## Passage provided:
The other half of the program was Beethoven’s Piano Concerto No. 4 in G, Op. 58. This performance had the same continual lively energy as the Prokofiev. It was charming and perky enough to suggest that Beethoven was still writing in a Mozartean-style as late as this work from 1806.
The soloist was Tamami Honma, whose international fame doesn’t drown out her reputation as a beloved local performer. She’s played a cycle of the complete Beethoven piano sonatas in South Bay local venues, which she’s gone on to record. It will be released on Naxos next year. She plays concertos with local orchestras on all levels: on Oct. 15 she’ll be playing the exceedingly rare and quite enormous Ferruccio Busoni Piano Concerto with the Saratoga Symphony. That should be worth hearing.

## Data block:
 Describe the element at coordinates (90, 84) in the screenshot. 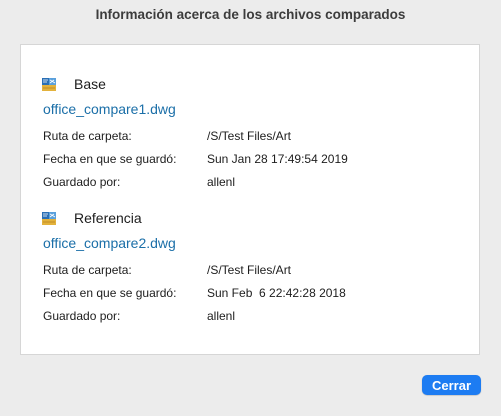

I see `base-label: Base` at that location.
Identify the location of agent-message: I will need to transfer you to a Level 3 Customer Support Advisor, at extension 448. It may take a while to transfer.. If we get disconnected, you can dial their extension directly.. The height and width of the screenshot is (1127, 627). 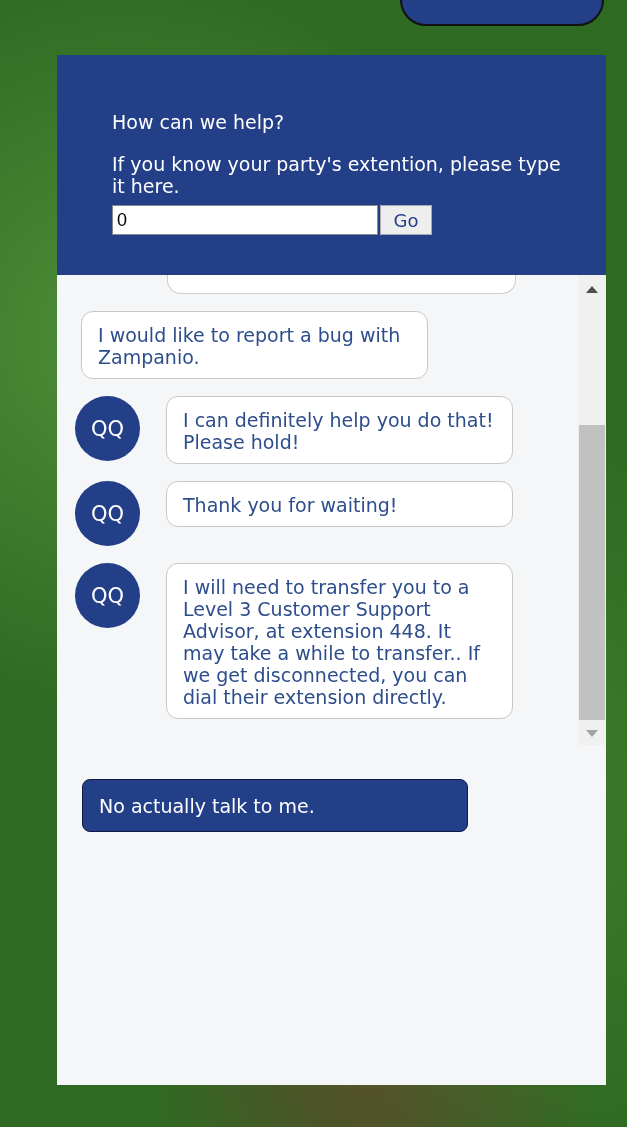
(340, 641).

## List of tasks:
A – In the concert review, which orchestra will Tamami Honma join on Oct. 15 to play the Busoni Piano Concerto?
B – Please go on with the concert review after its final sentence, adding one or two paragraphs.

## Outputs in order:
A – The Saratoga Symphony.

B –
The performers’ approach to Beethoven was best illustrated by the concerto’s central Andante con moto movement. This is a dialogue between a gruff orchestra and a gentle piano. This orchestra was pretty subdued for an ensemble that had just gotten out of the violence of Prokofiev’s “Romeo and Juliet.” It was brisk and succinct rather than fierce. Honma kept her gentle and soft role sometimes uncannily quiet. Still, she gave strong attacks to her notes in the detached, precise style she used throughout the concerto. When the piano and orchestra were playing together — which they did a lot more of in the outer movements than in the Andante — Honma kept enough firmness in her notes never to be overwhelmed by the orchestral sound.
Redwood Symphony’s next performance will be a Halloween family concert on the afternoon of Sunday, Oct. 29, featuring plenty of exciting movie music by John Williams. The next regular concert, on Nov. 18, features Nikolai Rimsky-Korsakov’s exotic “Scheherazade” and the Jean Sibelius Violin Concerto with Jassen Todorov, plus an overture by the noted 20th century African American composer William Grant Still.